「ラッスンゴレライ」が中高生を中心に人気なのだという。ちょっと待ってちょっと待ってお兄さぁーん、「ラッスンゴレライ」ってなんですのん?
「ラッスンゴレライ」は8.6秒バズーカーのリズムネタ。8.6秒バズーカーは2014年4月に結成したはまやねんと田中シングルによるお笑いコンビだ(まだ1年も経ってない!)。2人とも1991年生まれ、赤い服に黒ネクタイ、黒サングラス。とりあえずネタを見てみてほしい。



……結局、「ラッスンゴレライ」ってなんなんだよ!? 何もかもがわからないままだが、「ラッスンゴレライ」だけが強く耳に残る。
年末年始は「ぐるナイ おもしろ荘元日特別編」「爆笑ヒットパレード」、1月5日は「PON!」、そして1月8日は「めざましテレビ」と立て続けに全国ネットの番組に出演している8.6秒バズーカー。
「PON!」では「PON-1グランプリ2015年ブレーク芸人SP」のコーナーに出てきた。このコーナーはTwitterを利用していて、ネタ中にどれだけリツイートが伸びるかで順位が決まる。4組中、8.6秒バズーカーは他のコンビと約4倍のリツイート数を得て、ぶっちぎりで1位になった。



実は、私が8.6秒バズーカーと「ラッスンゴレライ」を知ったのは「PON!」がきっかけ。ドカドカ伸びるリツイート数を見て呆然としていた。わ、わ、わからねー!! これ、どこが面白いんだ!?
ラーメンズの「日本語学校」、いつもここからの「悲しいとき」、オリエンタルラジオの「武勇伝」、どぶろっくの「もしかしてだけど」など、記憶に残っている歌&リズムネタはいくつもある。でも、8.6秒バズーカーの「ラッスンゴレライ」は、これらのネタと若干趣が異なるように見えた。
どうしてこんなに伸びているのかわからず、Twitterを検索した。すると、まだ冬休み中の中高生のツイートが多く見られた。どうやら中高生に熱烈に支持されているようす。

Twitterで「面白さがわからない」と漏らしていたら、知人(30代ヒゲ男子)に「青柳さん、老いたね」と言われてしまった。他の知人には「見るのではない、やれ」と言われた。
動画を4周して口ずさめるようになってわかった。これ、自分でやってみると気持ちいいのだ!
「ラッスンゴレライ」も気持ちいいが、「ちょっと待ってちょっと待っておにぃ↑さぁ〜ん」も気持ちがいい。意味はほとんど重視されず、勢いと語呂の良さを重視するのは、さきほど挙げたリズムネタの中ではいちばんラーメンズに近いのかもしれない。

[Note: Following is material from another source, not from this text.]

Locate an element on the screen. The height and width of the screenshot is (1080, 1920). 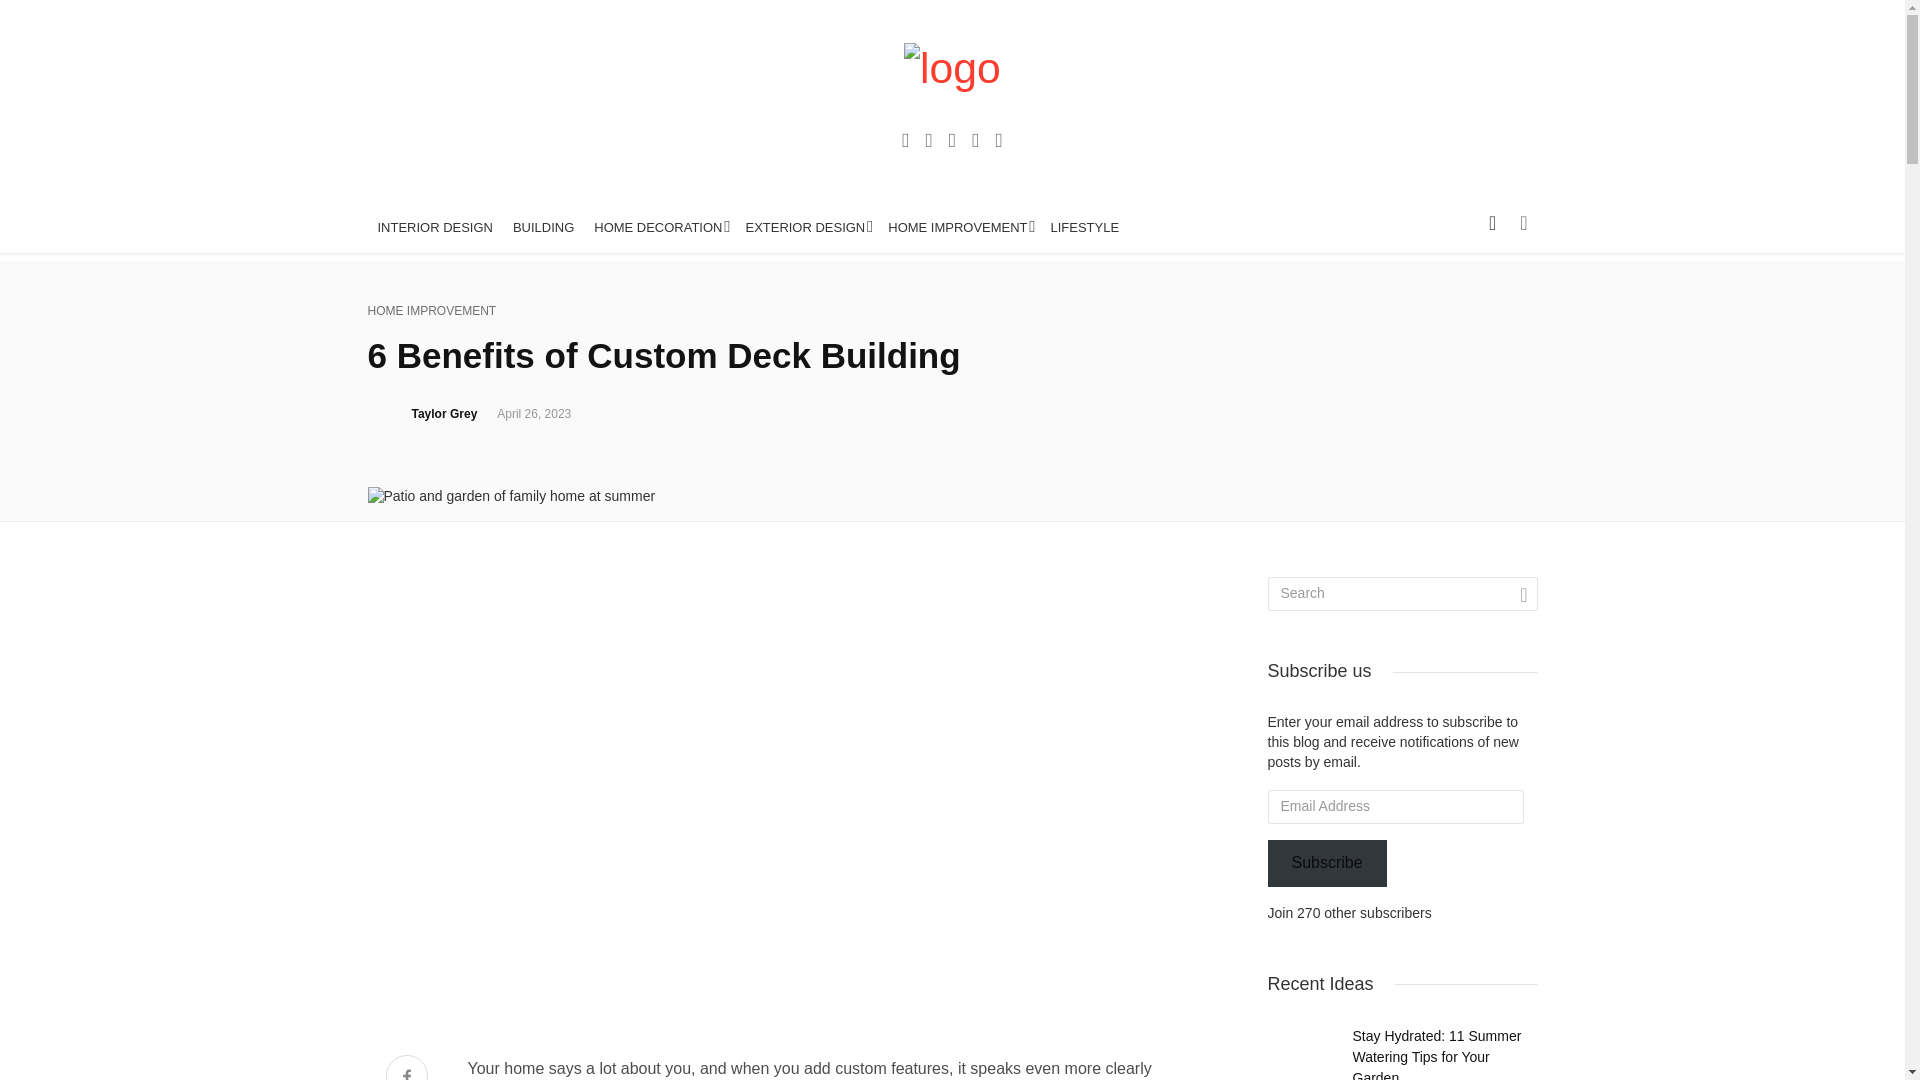
EXTERIOR DESIGN is located at coordinates (806, 228).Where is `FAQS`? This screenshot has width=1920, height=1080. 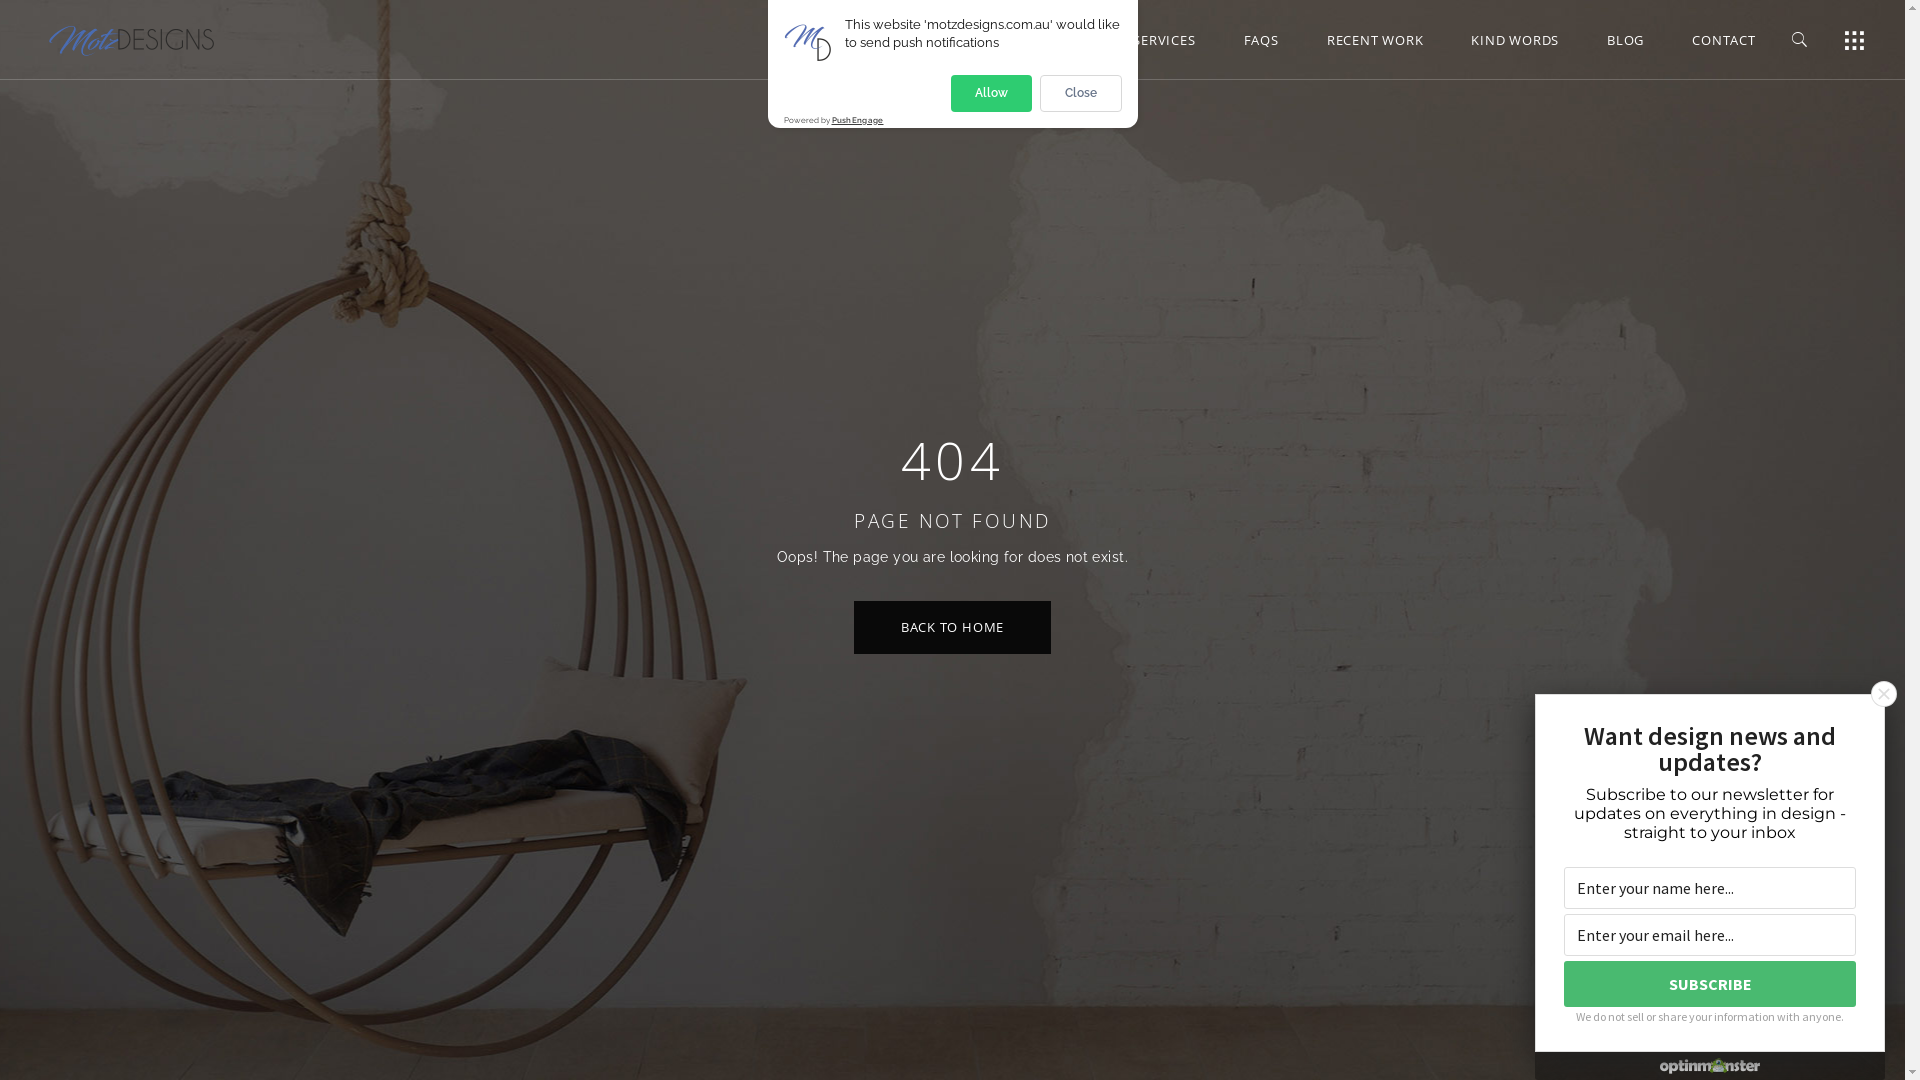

大人たちが知る1か月以上前から、中高生、特に女子高生は「ラッスンゴレライ」の気持ちよさを知っていた。きっかけになったのは2014年11月4日深夜に放送された「オサレもん」。見事に勝ち残りを果たした。再登場した12月2日の放送ではまさかの「ネタ飛ばし」をしてしまうのだが……「記録よりも記憶に残った」と思えば結果オーライ?
YouTubeには「やってみた動画」がいくつも上がっている。中には30万再生されている動画も。本家の動画の再生数が現時点で126万くらいなので、本家も「やってみた」も両方見られている感じがする。ちょっと照れながら、もしくは完全にやりきる女子高生、かわいい。
「やってみたい」「真似してみたい」という需要は、本家に迫る再生数のファンが作った字幕付き動画や、Twitterで1万8000リツイートされている歌詞(?)をまとめた画像からもわかる。
また、Vineなどでも「ラッスンゴレライ」ネタの投稿は多い。「やってみた」だけではなく、アーティストのPVに「ラッスンゴレライ」の音声を掛け合わせたものもよく見る。そういえば、私がラーメンズを知ったのは2ch発のFlashだった。それが今はVineになっているのかもしれない。

説明しろと言われましても意味わからんからできませんが、やってみると気持ちいい。スパイダーフラッシュローリンサンダー!